Students: Caelan Templeton, Darwin Estrella Vicente
Research mentor: Ruyuan Wan
The detection of toxic language online, which encompasses hate speech, abuse, and offensive content — presents a significant challenge in the field of Natural Language Processing. This detection of this content is important due to how offensive content can affect mental health. This task is complicated by the subjective nature of what constitutes toxic language; toxic language is based on annotators’ beliefs and identities. Our research seeks to solve these problems by highlighting the biases in current toxic language detection systems and proposing a new model that considers both the majority and minority of annotators’ opinions to better address these biases.
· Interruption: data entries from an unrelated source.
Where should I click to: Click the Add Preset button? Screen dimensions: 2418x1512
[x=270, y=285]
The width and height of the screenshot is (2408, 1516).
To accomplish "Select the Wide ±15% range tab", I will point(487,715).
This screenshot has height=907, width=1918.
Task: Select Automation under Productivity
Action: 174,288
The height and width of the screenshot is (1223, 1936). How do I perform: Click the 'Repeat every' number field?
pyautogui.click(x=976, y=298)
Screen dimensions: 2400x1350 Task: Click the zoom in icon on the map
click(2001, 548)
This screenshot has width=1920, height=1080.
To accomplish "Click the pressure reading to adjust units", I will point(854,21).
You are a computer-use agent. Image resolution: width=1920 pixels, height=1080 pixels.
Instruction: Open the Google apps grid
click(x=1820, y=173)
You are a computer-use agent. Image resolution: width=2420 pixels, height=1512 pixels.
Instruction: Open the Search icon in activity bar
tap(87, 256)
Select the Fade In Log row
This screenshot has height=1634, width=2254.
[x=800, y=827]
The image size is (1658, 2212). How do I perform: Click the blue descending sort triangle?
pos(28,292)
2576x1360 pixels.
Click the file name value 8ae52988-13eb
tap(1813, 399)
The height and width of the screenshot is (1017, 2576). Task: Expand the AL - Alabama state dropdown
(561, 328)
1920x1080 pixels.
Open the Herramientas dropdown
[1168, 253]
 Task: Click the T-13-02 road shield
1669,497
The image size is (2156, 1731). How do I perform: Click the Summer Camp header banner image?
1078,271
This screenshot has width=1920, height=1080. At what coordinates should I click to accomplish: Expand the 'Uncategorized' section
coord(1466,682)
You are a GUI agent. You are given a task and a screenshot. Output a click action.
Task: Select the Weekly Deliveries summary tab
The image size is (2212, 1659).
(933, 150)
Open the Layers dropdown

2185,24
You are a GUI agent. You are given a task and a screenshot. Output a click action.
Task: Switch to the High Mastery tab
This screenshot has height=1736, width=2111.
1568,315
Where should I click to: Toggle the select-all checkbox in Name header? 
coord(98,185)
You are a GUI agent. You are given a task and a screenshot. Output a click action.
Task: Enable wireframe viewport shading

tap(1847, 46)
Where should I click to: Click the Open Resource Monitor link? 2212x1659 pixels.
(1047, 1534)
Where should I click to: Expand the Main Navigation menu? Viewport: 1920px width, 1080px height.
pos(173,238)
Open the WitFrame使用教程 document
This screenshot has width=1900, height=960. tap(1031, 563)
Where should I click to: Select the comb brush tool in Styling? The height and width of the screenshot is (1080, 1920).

The primary purpose of this study is to develop a more nuanced understanding of how demographic diversity and annotator disagreement influence toxic language detection. We employed analytical methods, including demographic bar analysis, heatmaps, correlation analysis, clustering using K-Means, and Principal Component Analysis. Our correlation and clustering analyses reveal that demographic factors significantly influence toxicity perception. For instance, older annotators had higher agreement rates for some situations due to their generational differences. Compared to traditional methods that treat annotator disagreement as noise, our approach emphasizes capturing the diversity of opinions to improve detection accuracy. Intersectional analysis showed that combined demographic factors provide a deeper understanding of labeling patterns, and case studies on controversial topics highlighted the different perspectives among the demographic groups. Our research underscores the necessity of incorporating demographic information and modeling annotator disagreement to develop more inclusive and representative toxic language detection systems.
Ruyuan Wan's research interest is in the intersection of human-computer interaction (HCI) and natural language processing (NLP), including: (1) Understand Social Dynamics in Language, e.g., social bias, propaganda, etc.; (2) Design User Engagement in Online Communities for Social Good; (3) Develop Explainable Human-centered Language Technologies.